What is being asked:
Continue the passage below about alcohol, gender, and driving reaction time, starting right after its final sentence.

Segment Start: Reading passage

Now the alcohol manufacturers come up with a claim that reaction time is also dependent on gender and alcohol slows down the reaction time of “lightweight” females but doesn’t affect “heavier” males. To test this we take a sample where there are 100 males and 100 females who vary in their weights and again test their reaction time while driving after zero, two, and four alcoholic drinks.

“Now I’ve got one dependent variable (reaction time) measured at three time points, one covariate (weight), and one independent group variable (gender of participant). Notice that although the number of drinks is technically an independent variable, it is not a categorical, or group, variable. In other words, I do not have three independent groups (the zero-drink group, the two-drink group, and the four-drink group). Rather, I have three dependent, or repeated, measures of the same dependent variable, reaction time.”

Now after controlling the effect of the covariates, no difference was found in the reaction time, and also no interaction was found between gender and the number of drinks on reaction time. Thus reaction time got slower for both males and females.

Segment End: Reading passage
Segment Start: Supplied data

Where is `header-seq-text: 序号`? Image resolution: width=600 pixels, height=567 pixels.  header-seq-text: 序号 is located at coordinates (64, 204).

Segment End: Supplied data

Solved problem:
Example 2

We want to know whether there is an increase in the knowledge of students from one academic year to another. Here time is the change in the academic year. To find if there is a change in the knowledge, a special Aptitude Test is prepared and students are tested on it at the end of the seventh and eighth academic year. The number of students in the group is 10 and in the end, we will have two sets of scores and 20 scores in total. Now we find the average and variance of these scores.

Table of test scores for 10 students at the end of 7th grade and 8th grade — Test scores of 10 students at the end of the 7th and 8th academic year.

We will use the Repeated Measures ANOVA and will find the sources of these variations, and for this, we partition the total variance into different pieces.

First Source of Variation

The first source of variation in the marks can be the portion of variance attributed to the deviations between the individual scores of the students. For each student, there are two scores and we find the average of their score and compare it with the average of the overall score of all the students, which is 68.55. Example for student A, the average score is 59 (54 + 64 ÷ 2) and this score is compared with the overall average for all the scores.

Table of test scores for 10 students with an Average Score column and Overall Average of 68.55 — Average score per student, compared against the overall average of 68.55.

Thus we can see that there is some variation in the average scores of the 10 students and this creates the first source of variation.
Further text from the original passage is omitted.